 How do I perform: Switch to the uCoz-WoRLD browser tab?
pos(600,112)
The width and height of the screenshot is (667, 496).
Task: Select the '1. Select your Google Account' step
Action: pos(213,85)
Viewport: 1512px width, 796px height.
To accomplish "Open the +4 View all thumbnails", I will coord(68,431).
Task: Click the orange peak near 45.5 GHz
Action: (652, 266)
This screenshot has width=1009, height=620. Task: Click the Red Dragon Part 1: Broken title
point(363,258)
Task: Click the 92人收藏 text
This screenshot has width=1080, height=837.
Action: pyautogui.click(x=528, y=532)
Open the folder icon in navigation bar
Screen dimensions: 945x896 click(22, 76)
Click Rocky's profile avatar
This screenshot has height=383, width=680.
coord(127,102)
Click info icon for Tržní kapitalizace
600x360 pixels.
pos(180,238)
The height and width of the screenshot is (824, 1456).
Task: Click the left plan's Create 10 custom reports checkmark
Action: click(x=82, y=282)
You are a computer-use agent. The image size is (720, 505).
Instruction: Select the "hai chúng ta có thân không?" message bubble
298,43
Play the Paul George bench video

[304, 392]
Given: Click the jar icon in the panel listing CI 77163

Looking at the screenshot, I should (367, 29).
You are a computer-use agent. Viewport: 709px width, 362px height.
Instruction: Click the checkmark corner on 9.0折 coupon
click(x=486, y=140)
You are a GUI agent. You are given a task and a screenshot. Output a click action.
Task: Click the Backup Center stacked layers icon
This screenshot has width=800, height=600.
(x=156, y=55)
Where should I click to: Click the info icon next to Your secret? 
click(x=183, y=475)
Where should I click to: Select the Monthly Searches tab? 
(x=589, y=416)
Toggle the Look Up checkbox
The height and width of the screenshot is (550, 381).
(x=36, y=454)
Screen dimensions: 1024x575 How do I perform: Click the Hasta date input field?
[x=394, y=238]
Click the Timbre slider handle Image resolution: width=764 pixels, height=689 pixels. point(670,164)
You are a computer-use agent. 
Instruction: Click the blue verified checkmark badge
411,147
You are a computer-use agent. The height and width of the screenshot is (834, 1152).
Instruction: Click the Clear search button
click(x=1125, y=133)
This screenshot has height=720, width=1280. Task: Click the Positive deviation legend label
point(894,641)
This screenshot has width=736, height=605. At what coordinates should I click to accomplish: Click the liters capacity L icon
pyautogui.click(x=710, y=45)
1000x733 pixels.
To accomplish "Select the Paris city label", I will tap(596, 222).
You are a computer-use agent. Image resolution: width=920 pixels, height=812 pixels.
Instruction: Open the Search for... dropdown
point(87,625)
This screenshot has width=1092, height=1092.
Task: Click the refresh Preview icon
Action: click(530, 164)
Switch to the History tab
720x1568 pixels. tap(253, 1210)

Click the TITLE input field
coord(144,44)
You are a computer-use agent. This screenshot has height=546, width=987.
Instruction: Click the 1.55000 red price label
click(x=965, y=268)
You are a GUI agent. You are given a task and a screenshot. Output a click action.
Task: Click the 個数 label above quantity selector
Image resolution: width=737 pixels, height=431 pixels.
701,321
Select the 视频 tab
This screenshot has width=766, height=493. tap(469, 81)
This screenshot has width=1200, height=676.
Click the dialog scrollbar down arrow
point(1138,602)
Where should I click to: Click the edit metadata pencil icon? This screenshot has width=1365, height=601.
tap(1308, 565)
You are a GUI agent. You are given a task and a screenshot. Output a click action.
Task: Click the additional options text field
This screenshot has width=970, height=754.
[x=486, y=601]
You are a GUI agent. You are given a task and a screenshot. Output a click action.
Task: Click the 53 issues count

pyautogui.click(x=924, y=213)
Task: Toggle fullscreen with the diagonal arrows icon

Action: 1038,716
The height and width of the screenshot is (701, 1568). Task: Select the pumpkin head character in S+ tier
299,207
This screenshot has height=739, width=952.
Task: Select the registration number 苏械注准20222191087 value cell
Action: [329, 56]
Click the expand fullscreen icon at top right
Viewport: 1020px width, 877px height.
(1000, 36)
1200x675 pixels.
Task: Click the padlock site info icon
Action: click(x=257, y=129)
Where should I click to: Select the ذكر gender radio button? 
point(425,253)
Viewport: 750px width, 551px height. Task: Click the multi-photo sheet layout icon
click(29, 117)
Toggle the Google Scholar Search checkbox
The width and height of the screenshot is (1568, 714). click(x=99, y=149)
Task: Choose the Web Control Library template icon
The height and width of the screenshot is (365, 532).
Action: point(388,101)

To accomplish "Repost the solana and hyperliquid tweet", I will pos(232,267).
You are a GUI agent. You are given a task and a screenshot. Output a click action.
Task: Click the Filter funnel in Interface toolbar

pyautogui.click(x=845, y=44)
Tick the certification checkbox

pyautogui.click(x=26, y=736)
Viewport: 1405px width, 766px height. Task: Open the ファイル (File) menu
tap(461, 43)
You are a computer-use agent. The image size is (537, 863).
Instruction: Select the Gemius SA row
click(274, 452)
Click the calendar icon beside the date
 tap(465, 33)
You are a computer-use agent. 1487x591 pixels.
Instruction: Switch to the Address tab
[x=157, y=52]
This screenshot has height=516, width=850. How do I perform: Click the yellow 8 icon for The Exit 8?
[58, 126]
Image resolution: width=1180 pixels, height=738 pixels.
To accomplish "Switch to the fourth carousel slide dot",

--------

== EXERCISE ==
Retype the data shown above so that each line matches the original.

== SOLUTION ==
 How do I perform: Switch to the uCoz-WoRLD browser tab?
pos(600,112)
The width and height of the screenshot is (667, 496).
Task: Select the '1. Select your Google Account' step
Action: pos(213,85)
Viewport: 1512px width, 796px height.
To accomplish "Open the +4 View all thumbnails", I will coord(68,431).
Task: Click the orange peak near 45.5 GHz
Action: (652, 266)
This screenshot has width=1009, height=620. Task: Click the Red Dragon Part 1: Broken title
point(363,258)
Task: Click the 92人收藏 text
This screenshot has width=1080, height=837.
Action: pyautogui.click(x=528, y=532)
Open the folder icon in navigation bar
Screen dimensions: 945x896 click(22, 76)
Click Rocky's profile avatar
This screenshot has height=383, width=680.
coord(127,102)
Click info icon for Tržní kapitalizace
600x360 pixels.
pos(180,238)
The height and width of the screenshot is (824, 1456).
Task: Click the left plan's Create 10 custom reports checkmark
Action: click(x=82, y=282)
You are a computer-use agent. The image size is (720, 505).
Instruction: Select the "hai chúng ta có thân không?" message bubble
298,43
Play the Paul George bench video

[304, 392]
Given: Click the jar icon in the panel listing CI 77163

Looking at the screenshot, I should (367, 29).
You are a computer-use agent. Viewport: 709px width, 362px height.
Instruction: Click the checkmark corner on 9.0折 coupon
click(x=486, y=140)
You are a GUI agent. You are given a task and a screenshot. Output a click action.
Task: Click the Backup Center stacked layers icon
This screenshot has width=800, height=600.
(x=156, y=55)
Where should I click to: Click the info icon next to Your secret? 
click(x=183, y=475)
Where should I click to: Select the Monthly Searches tab? 
(x=589, y=416)
Toggle the Look Up checkbox
The height and width of the screenshot is (550, 381).
(x=36, y=454)
Screen dimensions: 1024x575 How do I perform: Click the Hasta date input field?
[x=394, y=238]
Click the Timbre slider handle Image resolution: width=764 pixels, height=689 pixels. point(670,164)
You are a computer-use agent. 
Instruction: Click the blue verified checkmark badge
411,147
You are a computer-use agent. The height and width of the screenshot is (834, 1152).
Instruction: Click the Clear search button
click(x=1125, y=133)
This screenshot has height=720, width=1280. Task: Click the Positive deviation legend label
point(894,641)
This screenshot has width=736, height=605. At what coordinates should I click to accomplish: Click the liters capacity L icon
pyautogui.click(x=710, y=45)
1000x733 pixels.
To accomplish "Select the Paris city label", I will tap(596, 222).
You are a computer-use agent. Image resolution: width=920 pixels, height=812 pixels.
Instruction: Open the Search for... dropdown
point(87,625)
This screenshot has width=1092, height=1092.
Task: Click the refresh Preview icon
Action: click(530, 164)
Switch to the History tab
720x1568 pixels. tap(253, 1210)

Click the TITLE input field
coord(144,44)
You are a computer-use agent. This screenshot has height=546, width=987.
Instruction: Click the 1.55000 red price label
click(x=965, y=268)
You are a GUI agent. You are given a task and a screenshot. Output a click action.
Task: Click the 個数 label above quantity selector
Image resolution: width=737 pixels, height=431 pixels.
701,321
Select the 视频 tab
This screenshot has width=766, height=493. tap(469, 81)
This screenshot has width=1200, height=676.
Click the dialog scrollbar down arrow
point(1138,602)
Where should I click to: Click the edit metadata pencil icon? This screenshot has width=1365, height=601.
tap(1308, 565)
You are a GUI agent. You are given a task and a screenshot. Output a click action.
Task: Click the additional options text field
This screenshot has width=970, height=754.
[x=486, y=601]
You are a GUI agent. You are given a task and a screenshot. Output a click action.
Task: Click the 53 issues count

pyautogui.click(x=924, y=213)
Task: Toggle fullscreen with the diagonal arrows icon

Action: 1038,716
The height and width of the screenshot is (701, 1568). Task: Select the pumpkin head character in S+ tier
299,207
This screenshot has height=739, width=952.
Task: Select the registration number 苏械注准20222191087 value cell
Action: [329, 56]
Click the expand fullscreen icon at top right
Viewport: 1020px width, 877px height.
(1000, 36)
1200x675 pixels.
Task: Click the padlock site info icon
Action: click(x=257, y=129)
Where should I click to: Select the ذكر gender radio button? 
point(425,253)
Viewport: 750px width, 551px height. Task: Click the multi-photo sheet layout icon
click(29, 117)
Toggle the Google Scholar Search checkbox
The width and height of the screenshot is (1568, 714). click(x=99, y=149)
Task: Choose the Web Control Library template icon
The height and width of the screenshot is (365, 532).
Action: point(388,101)

To accomplish "Repost the solana and hyperliquid tweet", I will pos(232,267).
You are a GUI agent. You are given a task and a screenshot. Output a click action.
Task: Click the Filter funnel in Interface toolbar

pyautogui.click(x=845, y=44)
Tick the certification checkbox

pyautogui.click(x=26, y=736)
Viewport: 1405px width, 766px height. Task: Open the ファイル (File) menu
tap(461, 43)
You are a computer-use agent. The image size is (537, 863).
Instruction: Select the Gemius SA row
click(274, 452)
Click the calendar icon beside the date
 tap(465, 33)
You are a computer-use agent. 1487x591 pixels.
Instruction: Switch to the Address tab
[x=157, y=52]
This screenshot has height=516, width=850. How do I perform: Click the yellow 8 icon for The Exit 8?
[58, 126]
Image resolution: width=1180 pixels, height=738 pixels.
To accomplish "Switch to the fourth carousel slide dot",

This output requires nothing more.